*PASSAGE SHOWN*:
[Start of Attachment]
Summer, sometimes, where it matters at the Swiss film fest

No rain: hot nights in Locarno's Piazza Grande, at last

The most radical Locarno ever: it's in the upper 20s Celsius in the southern Alps. The sky is cloudless blue. Moreover, not for one, or two, or three, or four nights in a row, but for FIVE has it not rained in this small resort. Next year no doubt it will again be the normal business of deluges in the Piazza Grande, and an air of anti-climactic, soul-freezing damp will prevail.

Good weather helps the mood but does not, of course, affect the quality of films. Of the ones I’ve seen in the Piazza (not in competition) only Pablo Larraín’s No, about a 1988 referendum in Chile to extend or bring an end to General Pinochet’s dictatorship, cut some mustard. It screened at Cannes.

A cross between Wes Craven and Carry On, perhaps a new term, dotty-totty, might be coined for it

Playing Santiago advertising man Rene Saavedra, Gael García Bernal (who shot to fame in Amores Perros) is both amiable and watchable in a somewhat tortured, cinematographically unappealing account of how the “no” campaign, under Saavedra’s direction, implausibly won and changed Chilean history. The style is pre-digital 1980s, the tone single key, but it’s stirring and informative, and tells a more important story than the one many of us are familiar with, namely Pinochet’s arrest in Britain in 1998 for possible extradition to Spain, and his release in early 2000. (The old bugger died six years later.)

Only the Swiss will be able to enlighten theartsdesk’s readers as to what on earth the point of Das Missen Massaker (“The Swiss Miss Massacre”) is. A cross between Wes Craven and Carry On, perhaps a new term, dotty-totty, might be coined for it: shown to whooping thousands on Friday night, Michael Steiner’s flick sees various regional beauty queens being mashed up by a Jason Vorhees type on a bonkers tropical island, and the right girl gets the Miss Switzerland crown at the end. I think. It made what followed straight after, a special screening of 1958’s Bonjour Tristesse (pictured below right) by Otto Preminger, subject of this year’s “Retrospettiva” section, with its Enid Blyton-eroticised script and Jean Seberg’s irksome delivery, seem shatteringly profound.

In the competition, mixed pickings. The Portuguese A Última Vez Que Vi Macau (“The Last Time I Saw Macau”) by João Rui Guerra da Mata and João Pedro Rodrigues, while it evokes haunted cityscapes of the colony in China that wasn’t Hong Kong, is prodigiously dull: a kind of cod Borges detective story bolted on to the filmmakers’ unedited parade of dereliction. Locarno’s competition selectors might have done better to bring over from the “Cineasti del presente” section a much more intriguing offering from Brazil, Boa Sorte, Meu Amor (“Good Luck, My Love”) by Daniel Aragão.
[End of Attachment]
*INSTRUCTION A*: Transcribe the stretch of the Locarno film festival review from "The most radical" through "screened at Cannes.".

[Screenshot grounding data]
[Start of Attachment]
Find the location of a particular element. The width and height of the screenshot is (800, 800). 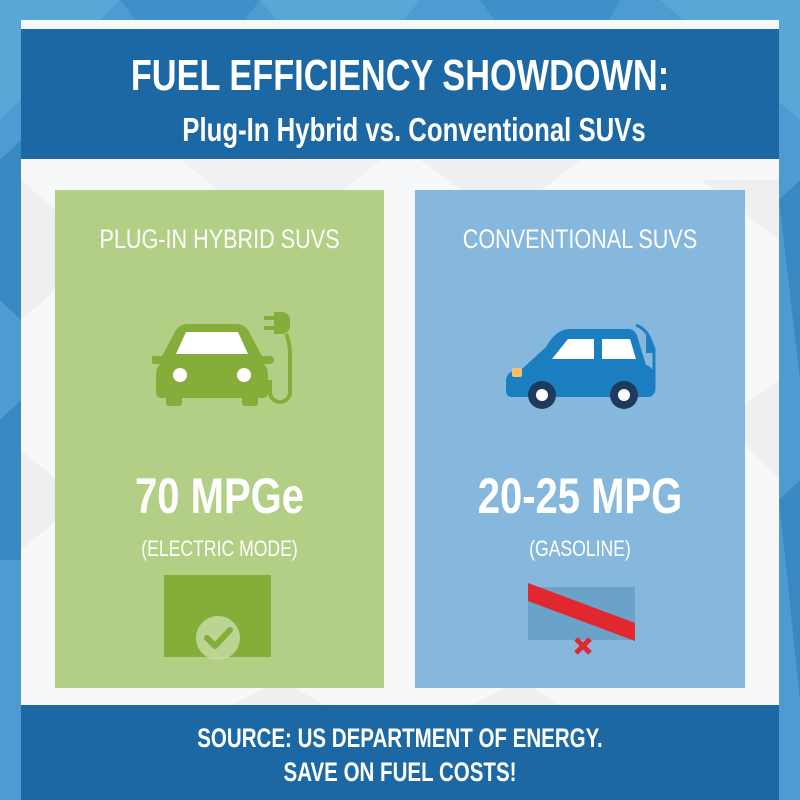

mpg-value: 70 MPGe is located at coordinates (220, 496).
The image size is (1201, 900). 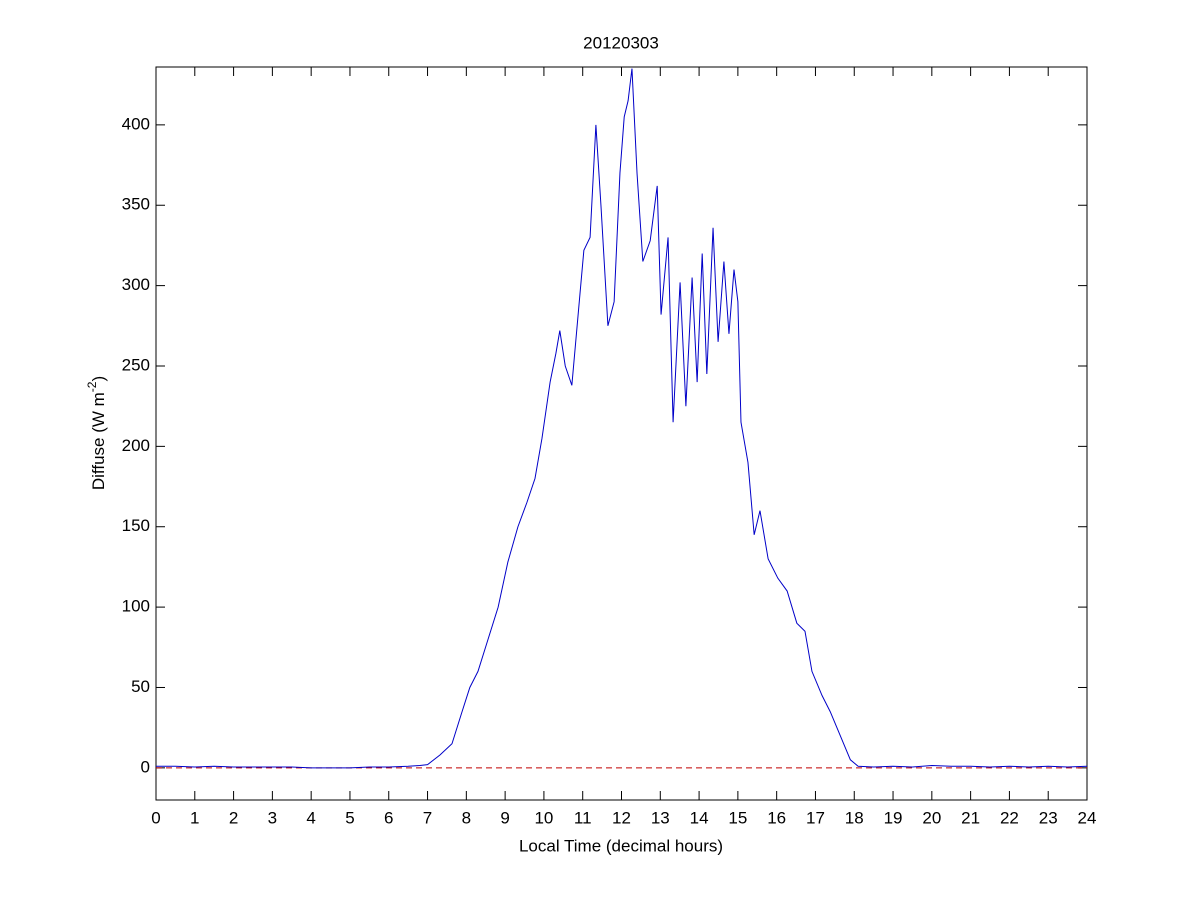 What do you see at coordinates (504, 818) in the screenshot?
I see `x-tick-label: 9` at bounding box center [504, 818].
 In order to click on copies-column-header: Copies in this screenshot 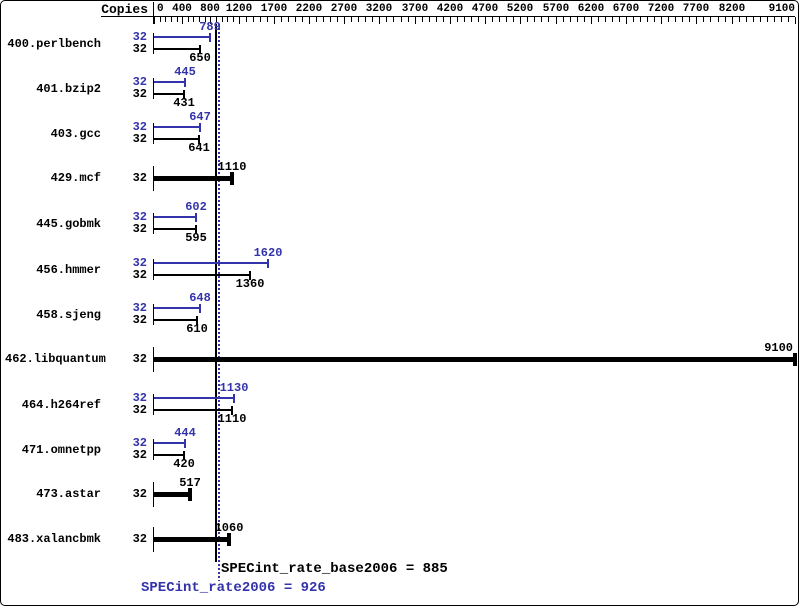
[End of Attachment]
*INSTRUCTION B*: Restate word for word the stretch of the records from their start through the line containing "mpg-value: 70 MPGe", and leave out the pictures.

*EXERCISE SOLUTION A*:
The most radical Locarno ever: it's in the upper 20s Celsius in the southern Alps. The sky is cloudless blue. Moreover, not for one, or two, or three, or four nights in a row, but for FIVE has it not rained in this small resort. Next year no doubt it will again be the normal business of deluges in the Piazza Grande, and an air of anti-climactic, soul-freezing damp will prevail.

Good weather helps the mood but does not, of course, affect the quality of films. Of the ones I’ve seen in the Piazza (not in competition) only Pablo Larraín’s No, about a 1988 referendum in Chile to extend or bring an end to General Pinochet’s dictatorship, cut some mustard. It screened at Cannes.

*EXERCISE SOLUTION B*:
Find the location of a particular element. The width and height of the screenshot is (800, 800). 

mpg-value: 70 MPGe is located at coordinates (220, 496).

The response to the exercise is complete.